======== Textabschnitt

# WaKü zusammengestellt. Passt das? zusammen?



## Figeroa (23. Mai 2015)

*WaKü zusammengestellt. Passt das? zusammen?*

Hallo, ich habe vor mir eine Wasserkühlung zuzulegen.
Die zu Kühlenden Komponenten sind bei mir zur zeit AMD FX-8350(übertaktet), sowie eine Radeon R9 290X .
Ich habe mir einen Warenkorb mit allen benötigten Komponenten zusammengestellt. Habe aber keine Ahnung, ob dies ausreicht, zu wenig Leistung bringt oder einfach nur viel zu übertrieben ist, da ich bisher mit Wasserkühlungen noch nie in Berührung gekommen bin.
Warenkorb | Aquatuning Germany
Es ist desweiteren geplant zumindest die CPU noch ein wenig zu übertakten.

================
======== Gespeicherte Daten

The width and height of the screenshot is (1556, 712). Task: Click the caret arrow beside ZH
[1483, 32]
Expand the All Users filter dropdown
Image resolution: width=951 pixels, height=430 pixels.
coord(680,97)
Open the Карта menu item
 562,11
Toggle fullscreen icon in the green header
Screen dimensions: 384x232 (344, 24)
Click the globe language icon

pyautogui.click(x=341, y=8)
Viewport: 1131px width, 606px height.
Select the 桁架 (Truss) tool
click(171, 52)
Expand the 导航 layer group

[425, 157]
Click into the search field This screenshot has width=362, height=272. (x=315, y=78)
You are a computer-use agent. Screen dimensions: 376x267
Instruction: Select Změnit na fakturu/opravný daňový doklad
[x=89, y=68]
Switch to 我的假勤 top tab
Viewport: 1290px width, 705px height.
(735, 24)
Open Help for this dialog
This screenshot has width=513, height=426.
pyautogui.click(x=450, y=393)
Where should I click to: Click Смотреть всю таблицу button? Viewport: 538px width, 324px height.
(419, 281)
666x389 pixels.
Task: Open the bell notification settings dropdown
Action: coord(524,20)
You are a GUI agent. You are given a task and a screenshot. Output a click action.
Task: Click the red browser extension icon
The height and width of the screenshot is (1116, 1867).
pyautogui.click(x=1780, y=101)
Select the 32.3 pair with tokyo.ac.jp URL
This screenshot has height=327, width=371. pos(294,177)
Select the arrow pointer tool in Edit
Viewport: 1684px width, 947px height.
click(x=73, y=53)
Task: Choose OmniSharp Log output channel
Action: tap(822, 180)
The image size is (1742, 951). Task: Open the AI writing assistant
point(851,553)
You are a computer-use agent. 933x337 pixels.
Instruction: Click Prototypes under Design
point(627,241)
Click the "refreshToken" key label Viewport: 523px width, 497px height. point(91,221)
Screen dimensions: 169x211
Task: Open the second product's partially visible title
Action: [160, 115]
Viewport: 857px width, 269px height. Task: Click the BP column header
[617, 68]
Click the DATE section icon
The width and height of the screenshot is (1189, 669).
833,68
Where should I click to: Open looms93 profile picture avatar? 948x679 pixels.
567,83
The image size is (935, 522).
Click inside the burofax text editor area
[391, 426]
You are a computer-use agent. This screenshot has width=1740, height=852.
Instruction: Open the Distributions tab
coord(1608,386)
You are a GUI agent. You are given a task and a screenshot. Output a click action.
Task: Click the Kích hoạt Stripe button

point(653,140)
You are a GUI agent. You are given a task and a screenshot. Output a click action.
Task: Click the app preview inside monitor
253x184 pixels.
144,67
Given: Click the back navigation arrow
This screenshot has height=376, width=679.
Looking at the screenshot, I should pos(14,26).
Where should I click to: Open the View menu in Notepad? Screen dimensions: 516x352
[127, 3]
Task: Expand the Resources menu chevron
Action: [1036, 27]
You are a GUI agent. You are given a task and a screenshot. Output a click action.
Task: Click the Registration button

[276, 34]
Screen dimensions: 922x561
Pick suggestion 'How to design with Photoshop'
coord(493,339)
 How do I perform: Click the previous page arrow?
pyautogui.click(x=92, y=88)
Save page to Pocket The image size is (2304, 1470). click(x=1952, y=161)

================

## Aufgabenstellung
Schreibe den Text zur Wasserkühlung beginnend mit "# WaKü zusammengestellt." und weiter bis einschließlich "wenig zu übertakten." erneut ab und ersetze darin "Warenkorb" durch "Einkaufswagen".

## Antwort
# WaKü zusammengestellt. Passt das? zusammen?



## Figeroa (23. Mai 2015)

*WaKü zusammengestellt. Passt das? zusammen?*

Hallo, ich habe vor mir eine Wasserkühlung zuzulegen.
Die zu Kühlenden Komponenten sind bei mir zur zeit AMD FX-8350(übertaktet), sowie eine Radeon R9 290X .
Ich habe mir einen Einkaufswagen mit allen benötigten Komponenten zusammengestellt. Habe aber keine Ahnung, ob dies ausreicht, zu wenig Leistung bringt oder einfach nur viel zu übertrieben ist, da ich bisher mit Wasserkühlungen noch nie in Berührung gekommen bin.
Einkaufswagen | Aquatuning Germany
Es ist desweiteren geplant zumindest die CPU noch ein wenig zu übertakten.